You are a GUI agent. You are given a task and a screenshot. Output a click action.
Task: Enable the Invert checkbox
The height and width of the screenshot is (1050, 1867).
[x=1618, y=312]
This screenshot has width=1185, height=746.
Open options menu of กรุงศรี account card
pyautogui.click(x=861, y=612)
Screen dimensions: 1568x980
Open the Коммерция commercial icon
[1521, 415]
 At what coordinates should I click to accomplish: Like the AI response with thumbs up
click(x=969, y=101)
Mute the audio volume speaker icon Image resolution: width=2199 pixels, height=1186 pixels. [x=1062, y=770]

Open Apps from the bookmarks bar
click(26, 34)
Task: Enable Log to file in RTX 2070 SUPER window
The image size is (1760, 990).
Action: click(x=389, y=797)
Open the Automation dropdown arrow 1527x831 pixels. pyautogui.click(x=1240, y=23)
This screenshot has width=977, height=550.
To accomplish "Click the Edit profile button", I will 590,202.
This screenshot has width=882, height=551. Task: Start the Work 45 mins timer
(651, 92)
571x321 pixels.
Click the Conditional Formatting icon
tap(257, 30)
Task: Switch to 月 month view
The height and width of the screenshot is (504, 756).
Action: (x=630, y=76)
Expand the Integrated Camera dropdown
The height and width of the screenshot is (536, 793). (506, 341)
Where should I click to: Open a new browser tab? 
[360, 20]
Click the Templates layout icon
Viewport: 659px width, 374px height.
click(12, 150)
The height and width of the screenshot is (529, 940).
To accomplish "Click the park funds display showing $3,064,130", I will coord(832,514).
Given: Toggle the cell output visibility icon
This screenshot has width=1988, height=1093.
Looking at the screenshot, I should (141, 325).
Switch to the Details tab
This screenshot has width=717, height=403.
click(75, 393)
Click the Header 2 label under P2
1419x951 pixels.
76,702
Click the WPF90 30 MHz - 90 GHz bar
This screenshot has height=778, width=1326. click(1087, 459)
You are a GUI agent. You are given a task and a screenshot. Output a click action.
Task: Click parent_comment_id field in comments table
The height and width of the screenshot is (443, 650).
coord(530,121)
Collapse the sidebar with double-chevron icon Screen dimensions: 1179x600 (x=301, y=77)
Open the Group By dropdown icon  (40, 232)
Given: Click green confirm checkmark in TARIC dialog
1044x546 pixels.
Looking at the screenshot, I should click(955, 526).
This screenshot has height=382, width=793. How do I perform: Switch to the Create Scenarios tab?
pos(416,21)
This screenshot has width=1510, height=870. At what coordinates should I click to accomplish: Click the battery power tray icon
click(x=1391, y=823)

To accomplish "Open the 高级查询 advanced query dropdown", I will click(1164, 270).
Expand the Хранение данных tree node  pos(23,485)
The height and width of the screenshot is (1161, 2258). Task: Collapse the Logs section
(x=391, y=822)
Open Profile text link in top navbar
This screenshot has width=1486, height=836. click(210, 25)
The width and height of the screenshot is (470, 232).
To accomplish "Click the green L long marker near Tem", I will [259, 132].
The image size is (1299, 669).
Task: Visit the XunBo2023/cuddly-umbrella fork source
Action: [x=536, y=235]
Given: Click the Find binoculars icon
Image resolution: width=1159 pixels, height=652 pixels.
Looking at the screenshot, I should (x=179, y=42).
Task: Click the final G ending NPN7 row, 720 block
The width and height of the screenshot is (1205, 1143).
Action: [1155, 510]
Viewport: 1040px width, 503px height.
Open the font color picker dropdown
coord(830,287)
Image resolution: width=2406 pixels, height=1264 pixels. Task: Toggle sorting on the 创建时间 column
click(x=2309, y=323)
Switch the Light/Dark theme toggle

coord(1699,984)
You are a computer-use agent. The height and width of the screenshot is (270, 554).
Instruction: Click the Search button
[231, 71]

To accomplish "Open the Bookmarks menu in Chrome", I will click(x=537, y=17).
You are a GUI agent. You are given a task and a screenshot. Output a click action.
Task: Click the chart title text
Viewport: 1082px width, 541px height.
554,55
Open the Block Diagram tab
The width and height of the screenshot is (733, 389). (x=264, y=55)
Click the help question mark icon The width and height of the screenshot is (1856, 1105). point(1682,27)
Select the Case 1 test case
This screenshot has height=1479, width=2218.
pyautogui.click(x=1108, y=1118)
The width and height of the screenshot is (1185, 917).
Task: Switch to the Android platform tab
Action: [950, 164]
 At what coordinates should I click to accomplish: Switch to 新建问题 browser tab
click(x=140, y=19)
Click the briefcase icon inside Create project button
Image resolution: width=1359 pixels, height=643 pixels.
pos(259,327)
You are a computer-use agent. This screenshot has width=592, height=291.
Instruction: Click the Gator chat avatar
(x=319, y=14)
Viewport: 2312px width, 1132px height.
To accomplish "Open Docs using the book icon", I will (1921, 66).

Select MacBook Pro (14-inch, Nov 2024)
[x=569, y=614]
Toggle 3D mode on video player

- - - - - - -

YOUR OBJECTIVE: Your task is to retype all the records above with nothing left out.

EXPECTED ANSWER:
You are a GUI agent. You are given a task and a screenshot. Output a click action.
Task: Enable the Invert checkbox
The height and width of the screenshot is (1050, 1867).
[x=1618, y=312]
This screenshot has width=1185, height=746.
Open options menu of กรุงศรี account card
pyautogui.click(x=861, y=612)
Screen dimensions: 1568x980
Open the Коммерция commercial icon
[1521, 415]
 At what coordinates should I click to accomplish: Like the AI response with thumbs up
click(x=969, y=101)
Mute the audio volume speaker icon Image resolution: width=2199 pixels, height=1186 pixels. [x=1062, y=770]

Open Apps from the bookmarks bar
click(26, 34)
Task: Enable Log to file in RTX 2070 SUPER window
The image size is (1760, 990).
Action: click(x=389, y=797)
Open the Automation dropdown arrow 1527x831 pixels. pyautogui.click(x=1240, y=23)
This screenshot has width=977, height=550.
To accomplish "Click the Edit profile button", I will 590,202.
This screenshot has width=882, height=551. Task: Start the Work 45 mins timer
(651, 92)
571x321 pixels.
Click the Conditional Formatting icon
tap(257, 30)
Task: Switch to 月 month view
The height and width of the screenshot is (504, 756).
Action: (x=630, y=76)
Expand the Integrated Camera dropdown
The height and width of the screenshot is (536, 793). (506, 341)
Where should I click to: Open a new browser tab? 
[360, 20]
Click the Templates layout icon
Viewport: 659px width, 374px height.
click(12, 150)
The height and width of the screenshot is (529, 940).
To accomplish "Click the park funds display showing $3,064,130", I will coord(832,514).
Given: Toggle the cell output visibility icon
This screenshot has width=1988, height=1093.
Looking at the screenshot, I should (141, 325).
Switch to the Details tab
This screenshot has width=717, height=403.
click(75, 393)
Click the Header 2 label under P2
1419x951 pixels.
76,702
Click the WPF90 30 MHz - 90 GHz bar
This screenshot has height=778, width=1326. click(1087, 459)
You are a GUI agent. You are given a task and a screenshot. Output a click action.
Task: Click parent_comment_id field in comments table
The height and width of the screenshot is (443, 650).
coord(530,121)
Collapse the sidebar with double-chevron icon Screen dimensions: 1179x600 (x=301, y=77)
Open the Group By dropdown icon  (40, 232)
Given: Click green confirm checkmark in TARIC dialog
1044x546 pixels.
Looking at the screenshot, I should click(955, 526).
This screenshot has height=382, width=793. How do I perform: Switch to the Create Scenarios tab?
pos(416,21)
This screenshot has width=1510, height=870. At what coordinates should I click to accomplish: Click the battery power tray icon
click(x=1391, y=823)

To accomplish "Open the 高级查询 advanced query dropdown", I will click(1164, 270).
Expand the Хранение данных tree node  pos(23,485)
The height and width of the screenshot is (1161, 2258). Task: Collapse the Logs section
(x=391, y=822)
Open Profile text link in top navbar
This screenshot has width=1486, height=836. click(210, 25)
The width and height of the screenshot is (470, 232).
To accomplish "Click the green L long marker near Tem", I will [259, 132].
The image size is (1299, 669).
Task: Visit the XunBo2023/cuddly-umbrella fork source
Action: [x=536, y=235]
Given: Click the Find binoculars icon
Image resolution: width=1159 pixels, height=652 pixels.
Looking at the screenshot, I should (x=179, y=42).
Task: Click the final G ending NPN7 row, 720 block
The width and height of the screenshot is (1205, 1143).
Action: [1155, 510]
Viewport: 1040px width, 503px height.
Open the font color picker dropdown
coord(830,287)
Image resolution: width=2406 pixels, height=1264 pixels. Task: Toggle sorting on the 创建时间 column
click(x=2309, y=323)
Switch the Light/Dark theme toggle

coord(1699,984)
You are a computer-use agent. The height and width of the screenshot is (270, 554).
Instruction: Click the Search button
[231, 71]

To accomplish "Open the Bookmarks menu in Chrome", I will click(x=537, y=17).
You are a GUI agent. You are given a task and a screenshot. Output a click action.
Task: Click the chart title text
Viewport: 1082px width, 541px height.
554,55
Open the Block Diagram tab
The width and height of the screenshot is (733, 389). (x=264, y=55)
Click the help question mark icon The width and height of the screenshot is (1856, 1105). point(1682,27)
Select the Case 1 test case
This screenshot has height=1479, width=2218.
pyautogui.click(x=1108, y=1118)
The width and height of the screenshot is (1185, 917).
Task: Switch to the Android platform tab
Action: [950, 164]
 At what coordinates should I click to accomplish: Switch to 新建问题 browser tab
click(x=140, y=19)
Click the briefcase icon inside Create project button
Image resolution: width=1359 pixels, height=643 pixels.
pos(259,327)
You are a computer-use agent. This screenshot has width=592, height=291.
Instruction: Click the Gator chat avatar
(x=319, y=14)
Viewport: 2312px width, 1132px height.
To accomplish "Open Docs using the book icon", I will (1921, 66).

Select MacBook Pro (14-inch, Nov 2024)
[x=569, y=614]
Toggle 3D mode on video player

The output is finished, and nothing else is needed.